Disney también ha dado un paso legal. Tras detectar videos de Seedance con personajes como Spider-Man, Darth Vader y Grogu (Baby Yoda), la compañía envió a ByteDance una carta de cese y desistimiento en la que habla de un “saqueo virtual” de su propiedad intelectual y acusa a la firma china de “secuestrar” sus personajes al reproducirlos y generar obras derivadas sin permiso.
El gigante del entretenimiento no rechaza en bloque la colaboración con empresas de IA: mantiene un acuerdo de licencia de tres años con OpenAI, aunque en paralelo ha cursado otra carta de cese y desistimiento contra Google por presuntas infracciones similares. La clave, según su postura, no es la tecnología en sí, sino que se usen sus contenidos bajo licencia y con límites claros.

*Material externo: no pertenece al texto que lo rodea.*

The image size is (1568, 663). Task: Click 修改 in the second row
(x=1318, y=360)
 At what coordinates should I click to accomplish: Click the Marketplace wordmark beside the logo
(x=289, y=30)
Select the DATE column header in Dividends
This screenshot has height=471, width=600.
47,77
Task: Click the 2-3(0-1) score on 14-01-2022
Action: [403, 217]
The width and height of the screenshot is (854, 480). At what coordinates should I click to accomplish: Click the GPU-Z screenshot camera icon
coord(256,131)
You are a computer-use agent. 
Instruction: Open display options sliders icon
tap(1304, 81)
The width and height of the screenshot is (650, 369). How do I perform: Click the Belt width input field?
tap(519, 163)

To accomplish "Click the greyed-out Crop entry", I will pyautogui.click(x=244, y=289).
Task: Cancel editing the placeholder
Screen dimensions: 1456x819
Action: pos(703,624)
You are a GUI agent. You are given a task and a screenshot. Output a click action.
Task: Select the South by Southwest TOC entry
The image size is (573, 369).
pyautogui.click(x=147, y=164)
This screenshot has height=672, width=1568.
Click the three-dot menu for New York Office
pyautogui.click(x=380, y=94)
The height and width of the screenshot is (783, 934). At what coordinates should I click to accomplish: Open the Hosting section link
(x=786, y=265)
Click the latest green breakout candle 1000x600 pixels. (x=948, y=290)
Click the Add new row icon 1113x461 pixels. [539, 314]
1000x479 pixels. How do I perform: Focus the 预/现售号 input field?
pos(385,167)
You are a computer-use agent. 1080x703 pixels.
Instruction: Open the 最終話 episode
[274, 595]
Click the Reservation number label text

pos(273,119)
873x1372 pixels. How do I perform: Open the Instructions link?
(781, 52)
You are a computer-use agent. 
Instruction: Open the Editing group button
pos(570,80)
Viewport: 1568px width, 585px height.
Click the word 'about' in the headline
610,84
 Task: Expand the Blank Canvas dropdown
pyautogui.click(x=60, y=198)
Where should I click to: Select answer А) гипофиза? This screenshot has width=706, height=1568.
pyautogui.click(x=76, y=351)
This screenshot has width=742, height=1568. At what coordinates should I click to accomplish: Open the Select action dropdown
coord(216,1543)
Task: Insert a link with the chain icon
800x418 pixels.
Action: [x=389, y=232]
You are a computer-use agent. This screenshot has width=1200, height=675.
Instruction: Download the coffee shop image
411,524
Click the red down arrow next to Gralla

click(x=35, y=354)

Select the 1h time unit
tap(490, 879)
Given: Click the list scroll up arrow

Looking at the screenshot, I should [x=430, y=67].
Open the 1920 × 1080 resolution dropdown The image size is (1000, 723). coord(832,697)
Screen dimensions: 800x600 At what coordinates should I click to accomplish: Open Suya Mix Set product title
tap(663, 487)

La polémica estalla, además, en un momento delicado para ByteDance, que acaba de cerrar un acuerdo para vender sus operaciones de TikTok en Estados Unidos, conservando una participación en la nueva empresa conjunta. TechCrunch ha solicitado la versión de ByteDance sobre las acusaciones, pero la compañía aún no ha respondido públicamente. El caso se perfila como un nuevo frente en la batalla global por regular la inteligencia artificial generativa y su uso de obras protegidas.